▶ **Task to carry out**:
Please repeat, exactly as written, every line from the one containing "You are a computer-use" through the last line of the records, both included, and leave out any pictures.

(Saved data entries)

══════════════════════════════

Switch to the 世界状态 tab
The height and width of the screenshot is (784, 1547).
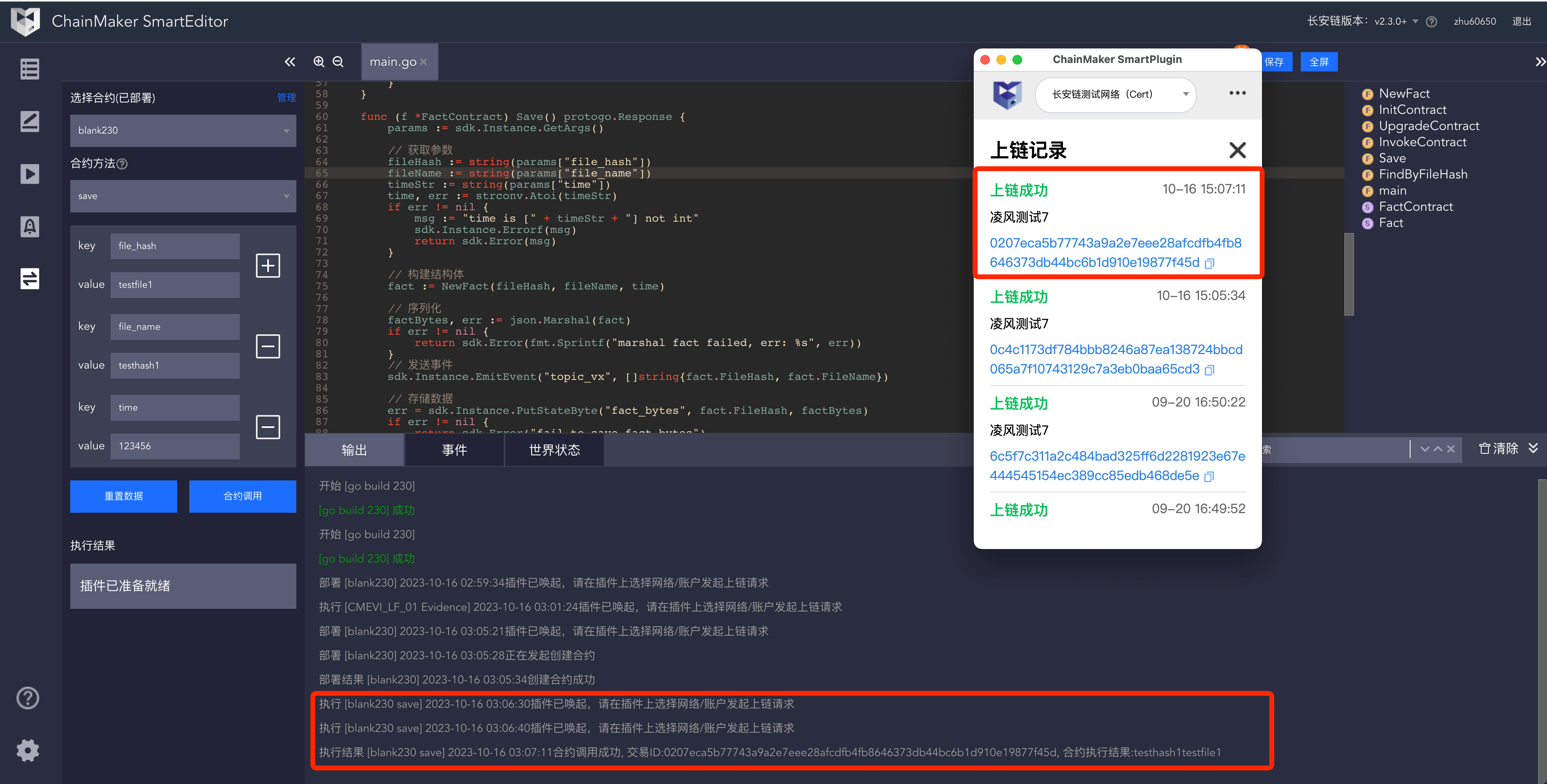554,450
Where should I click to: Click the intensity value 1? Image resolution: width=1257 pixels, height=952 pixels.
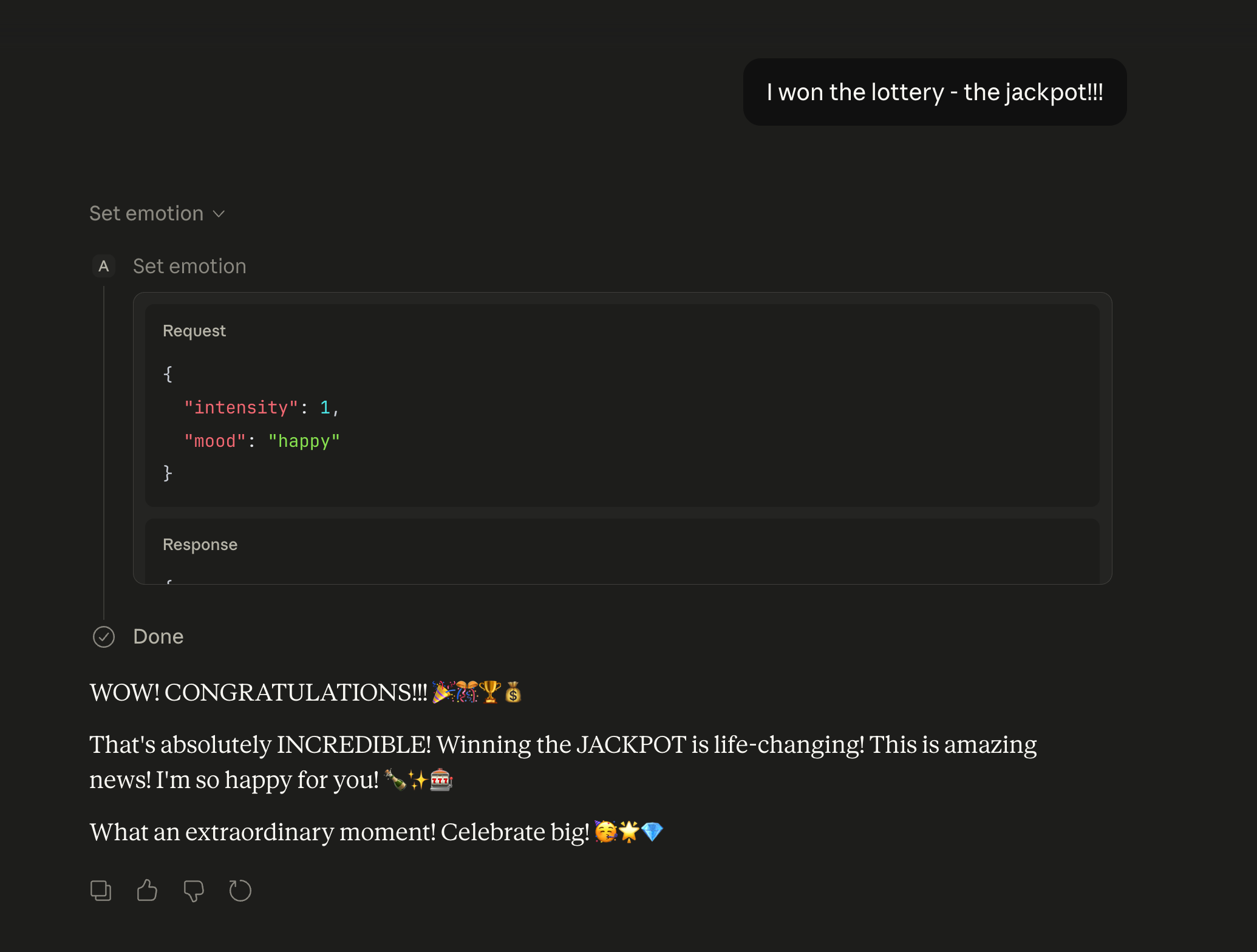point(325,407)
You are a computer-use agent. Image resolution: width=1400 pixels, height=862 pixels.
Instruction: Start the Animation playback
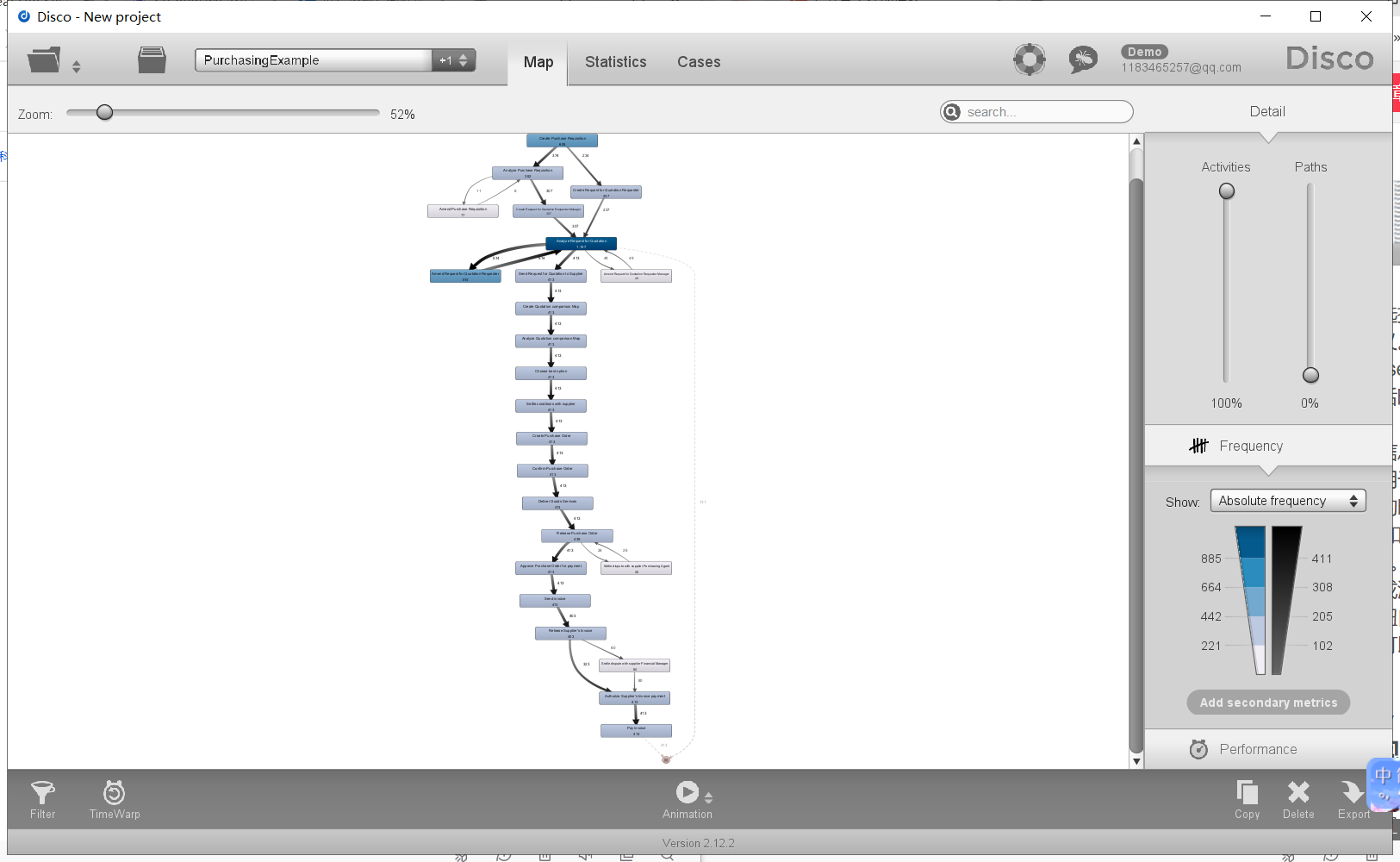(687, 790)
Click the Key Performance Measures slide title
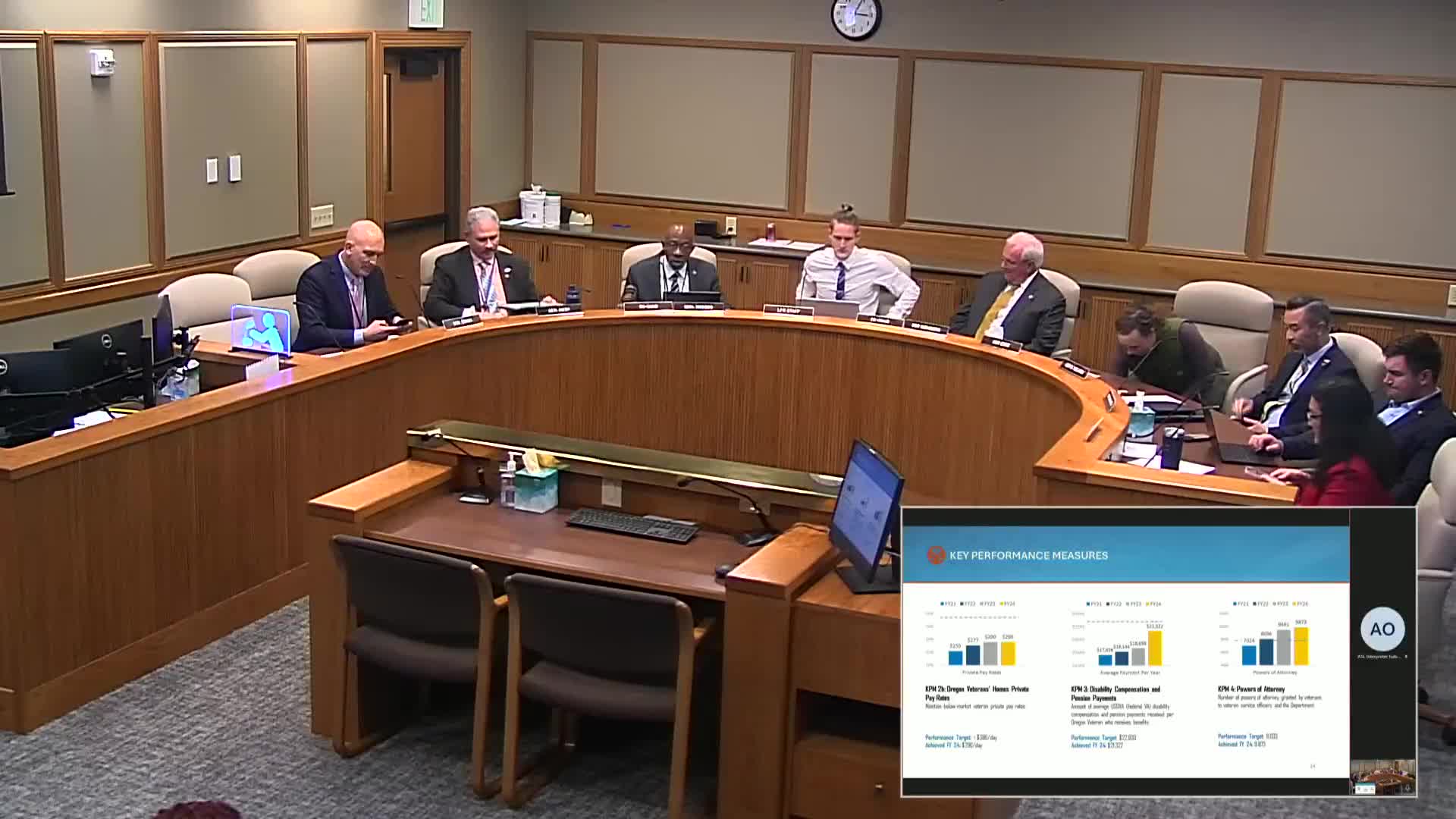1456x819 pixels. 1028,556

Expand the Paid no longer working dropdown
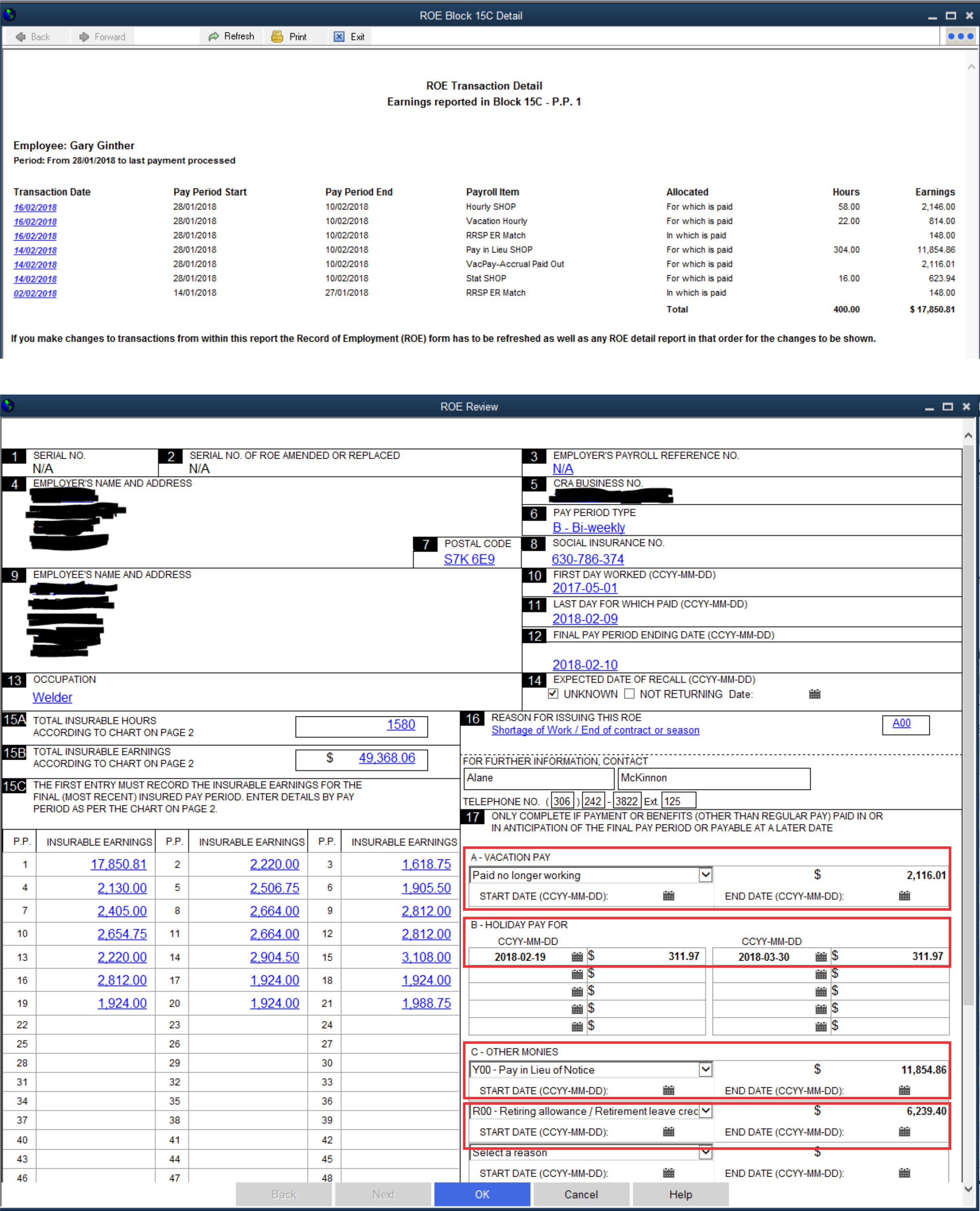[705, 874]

══════════════════════════════

▶ **Written reply**:
You are a computer-use agent. Image resolution: width=1400 pixels, height=862 pixels.
Instruction: Start the Animation playback
(687, 790)
Click the Key Performance Measures slide title
1456x819 pixels. 1028,556

Expand the Paid no longer working dropdown
[705, 874]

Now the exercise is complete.